● SUPPLIED INFORMATION:
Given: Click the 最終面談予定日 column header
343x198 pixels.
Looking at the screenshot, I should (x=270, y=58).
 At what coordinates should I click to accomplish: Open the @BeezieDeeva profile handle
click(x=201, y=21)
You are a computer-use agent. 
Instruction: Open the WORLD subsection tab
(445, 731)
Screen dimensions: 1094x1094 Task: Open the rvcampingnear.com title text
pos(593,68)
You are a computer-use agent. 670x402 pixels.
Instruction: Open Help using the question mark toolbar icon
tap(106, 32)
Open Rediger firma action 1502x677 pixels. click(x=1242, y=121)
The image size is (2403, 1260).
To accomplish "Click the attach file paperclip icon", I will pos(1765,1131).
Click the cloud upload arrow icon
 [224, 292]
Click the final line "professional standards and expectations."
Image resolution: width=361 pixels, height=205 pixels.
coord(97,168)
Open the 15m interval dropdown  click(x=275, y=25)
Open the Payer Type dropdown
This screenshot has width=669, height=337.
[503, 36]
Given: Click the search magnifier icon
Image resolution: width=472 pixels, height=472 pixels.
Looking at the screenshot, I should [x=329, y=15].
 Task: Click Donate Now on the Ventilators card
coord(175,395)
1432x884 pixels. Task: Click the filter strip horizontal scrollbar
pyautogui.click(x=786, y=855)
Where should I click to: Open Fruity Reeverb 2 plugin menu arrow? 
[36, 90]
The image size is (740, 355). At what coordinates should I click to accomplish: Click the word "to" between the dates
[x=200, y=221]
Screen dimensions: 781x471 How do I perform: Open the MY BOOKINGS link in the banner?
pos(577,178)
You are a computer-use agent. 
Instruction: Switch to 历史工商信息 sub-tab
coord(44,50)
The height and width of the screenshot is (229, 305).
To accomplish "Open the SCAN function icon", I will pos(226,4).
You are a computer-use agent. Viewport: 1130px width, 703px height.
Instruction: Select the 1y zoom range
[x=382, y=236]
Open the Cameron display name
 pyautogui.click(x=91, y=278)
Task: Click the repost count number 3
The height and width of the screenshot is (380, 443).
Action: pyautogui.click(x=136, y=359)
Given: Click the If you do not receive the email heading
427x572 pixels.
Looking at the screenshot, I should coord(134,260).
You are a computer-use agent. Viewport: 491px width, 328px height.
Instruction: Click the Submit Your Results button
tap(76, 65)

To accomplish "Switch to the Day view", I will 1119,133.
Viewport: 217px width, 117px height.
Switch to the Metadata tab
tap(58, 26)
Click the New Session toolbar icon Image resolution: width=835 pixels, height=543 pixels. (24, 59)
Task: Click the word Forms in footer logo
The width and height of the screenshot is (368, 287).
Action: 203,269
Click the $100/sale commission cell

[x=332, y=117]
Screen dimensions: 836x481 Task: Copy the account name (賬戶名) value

● WHAT YOU NEED TO DO:
Find how many lines in the preceding listing contain the word "will", and answer with that number only.

● TASK SOLUTION:
3